======== Exercise inputs

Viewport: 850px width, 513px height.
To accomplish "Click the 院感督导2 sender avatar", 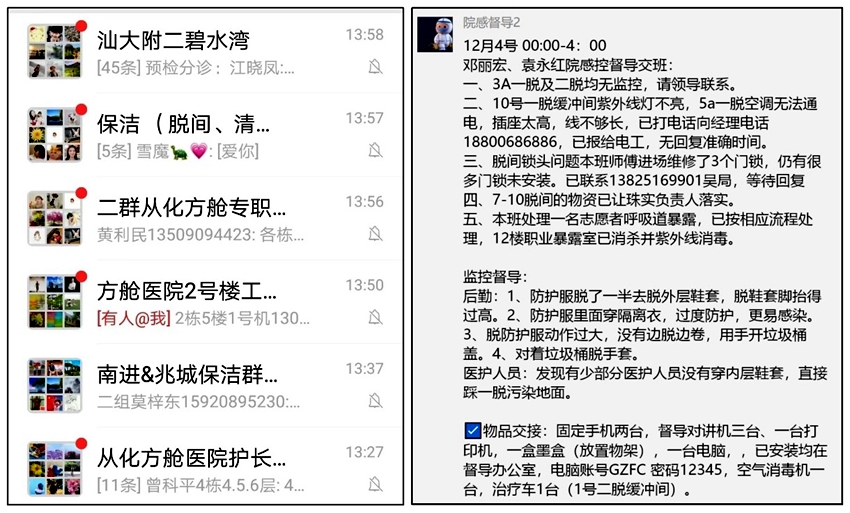I will coord(435,34).
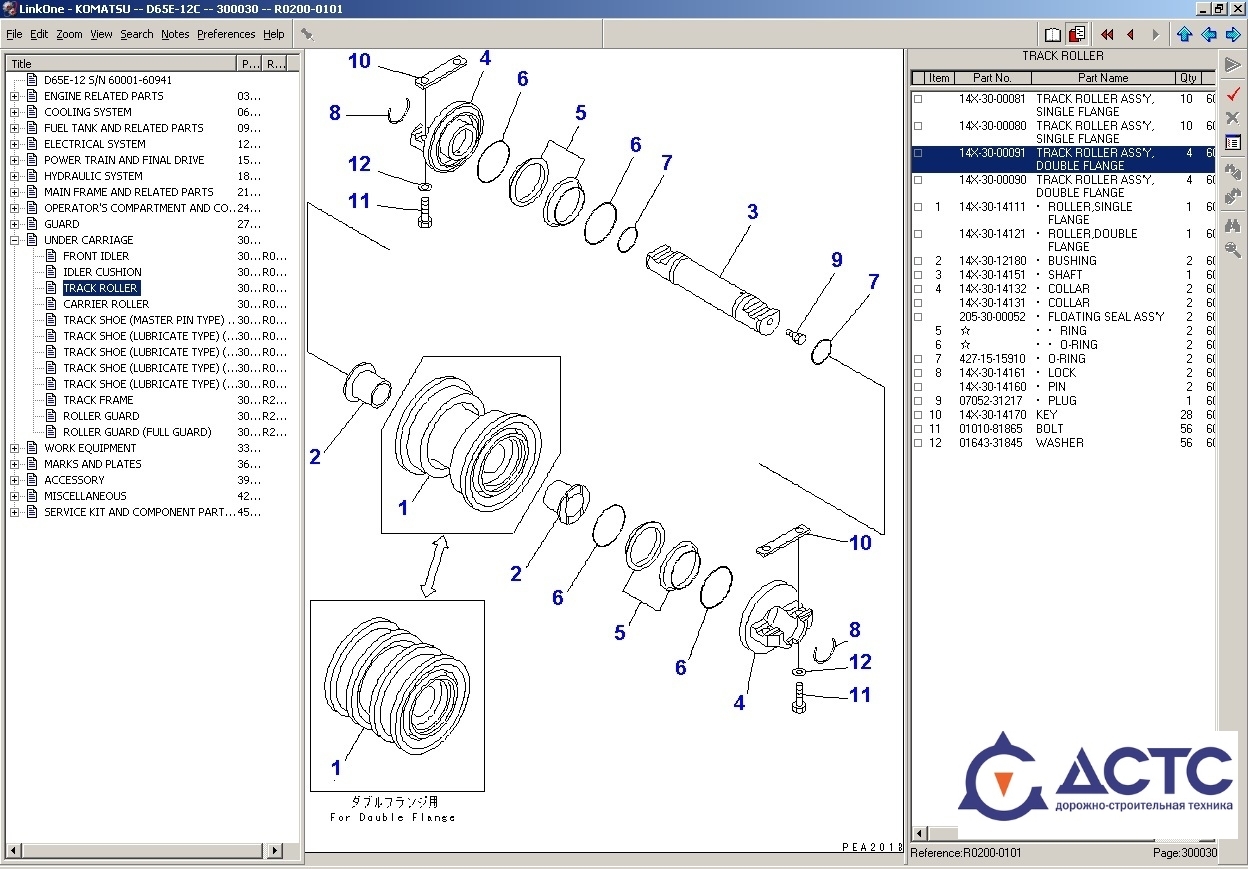Click the Part No. column header

992,78
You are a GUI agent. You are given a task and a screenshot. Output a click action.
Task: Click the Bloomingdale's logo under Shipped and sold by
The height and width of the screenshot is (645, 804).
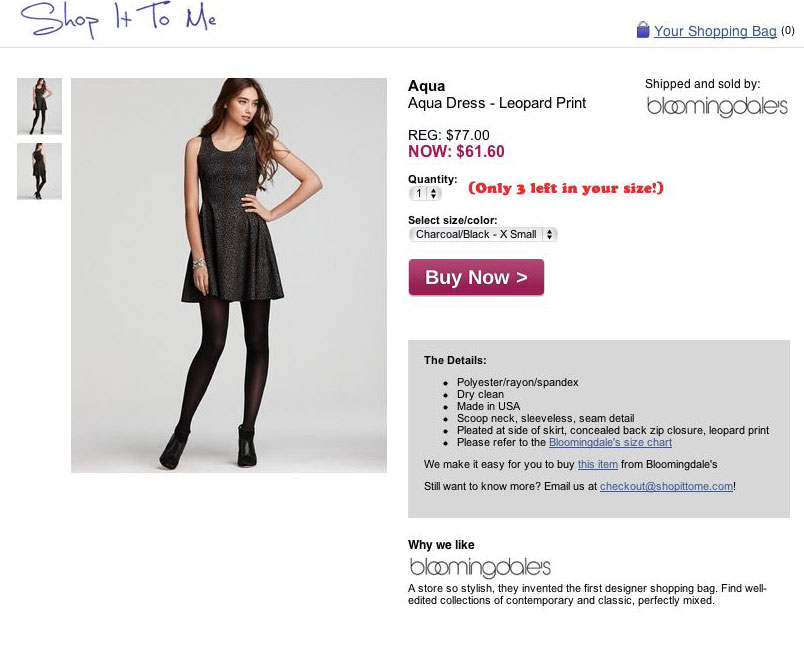pos(717,107)
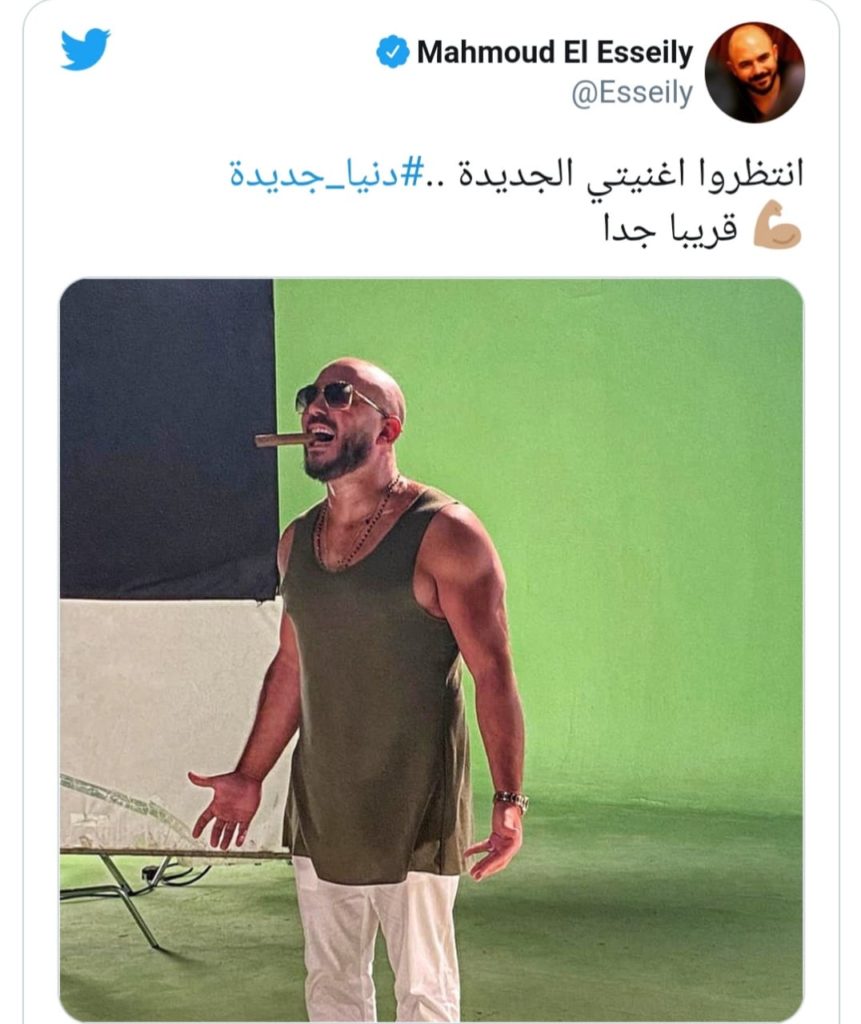The image size is (861, 1024).
Task: Click the @Esseily handle
Action: click(632, 93)

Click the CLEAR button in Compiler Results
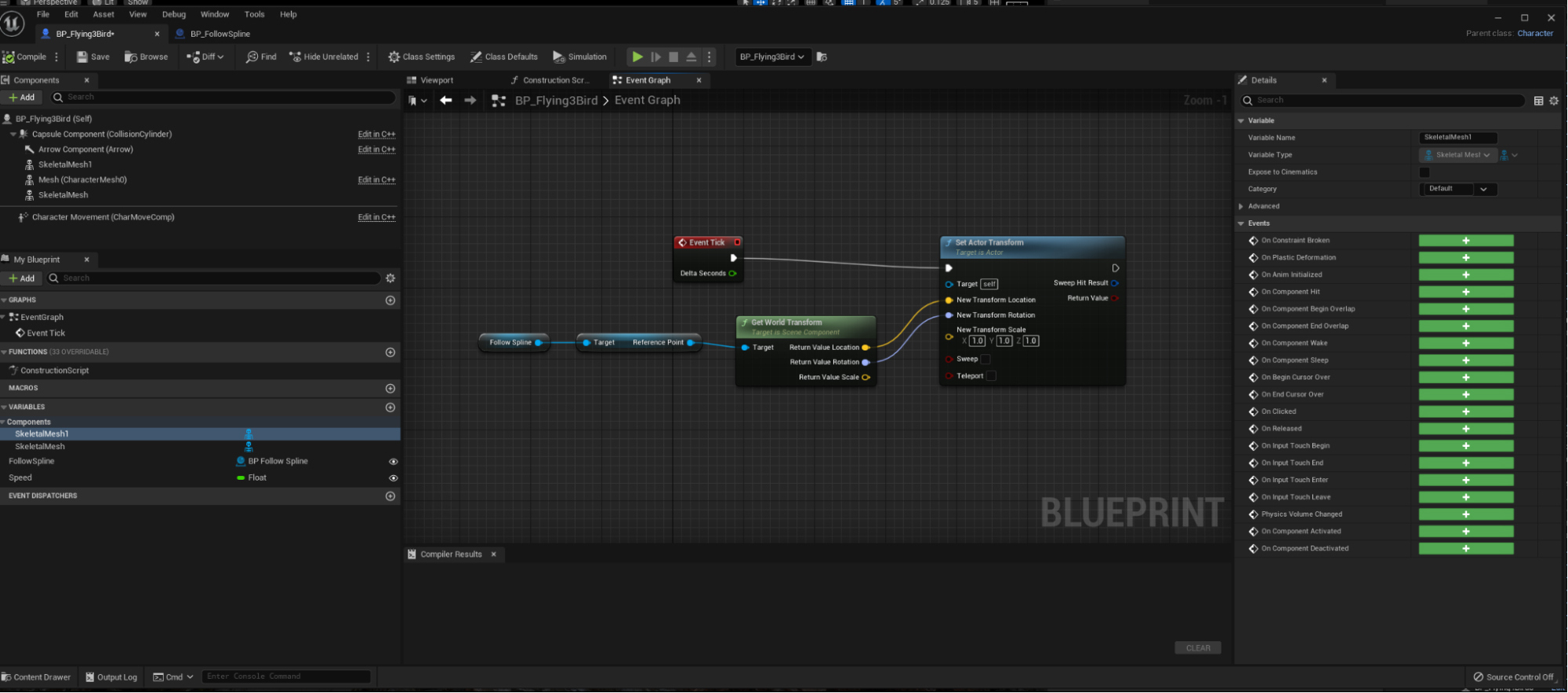(x=1197, y=648)
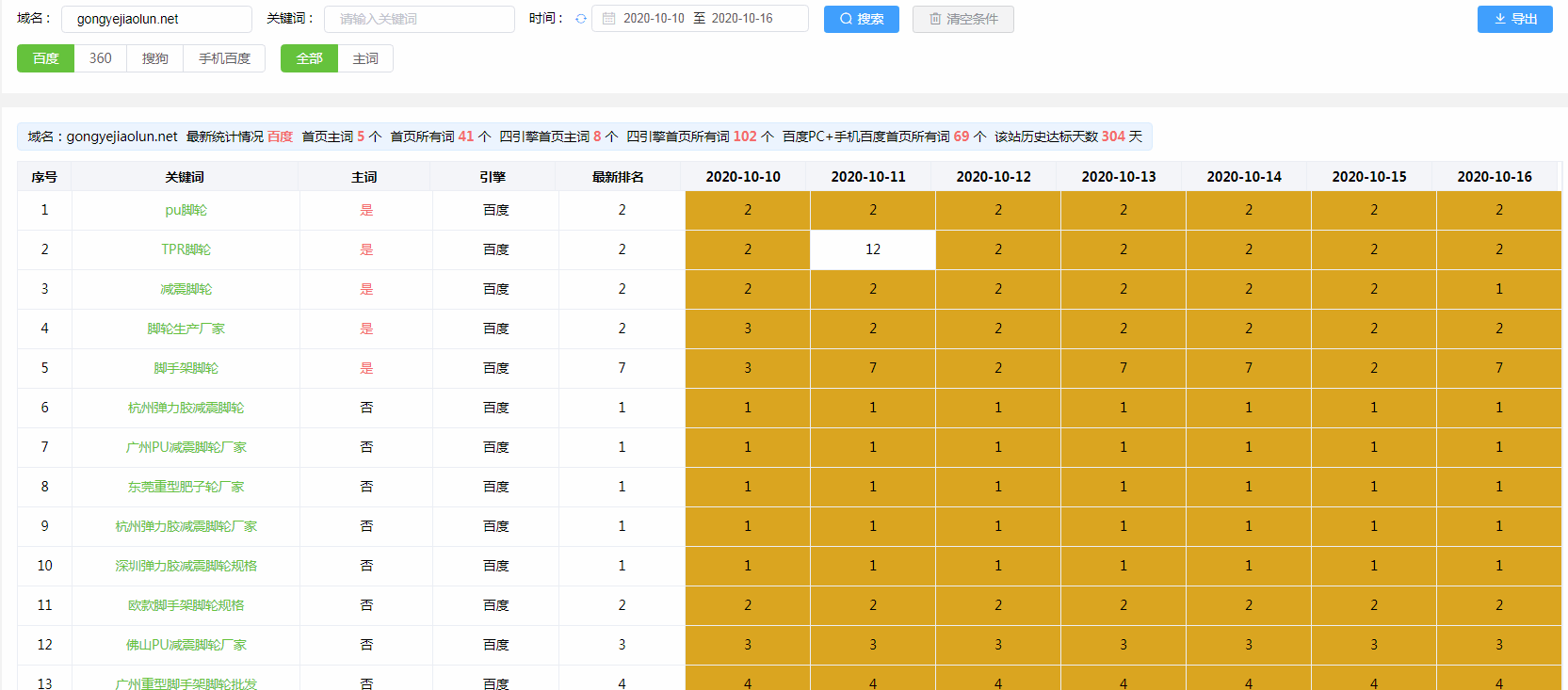Open the 脚轮生产厂家 keyword link
Screen dimensions: 1568x690
point(186,329)
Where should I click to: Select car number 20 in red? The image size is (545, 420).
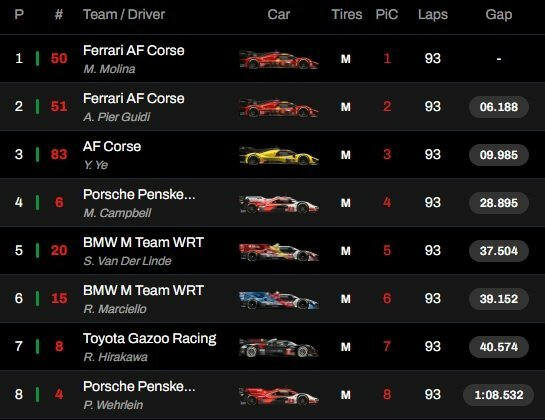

================

> Your instructions:
Look above for the line containing "Click the CLEAR button in Compiler Results"; output that line and all lines after it through the last one exactly, without the pictures.

> Exercise response:
Click the CLEAR button in Compiler Results
(x=1197, y=648)
Open the 脚轮生产厂家 keyword link
Screen dimensions: 1568x690
point(186,329)
Where should I click to: Select car number 20 in red? The image size is (545, 420).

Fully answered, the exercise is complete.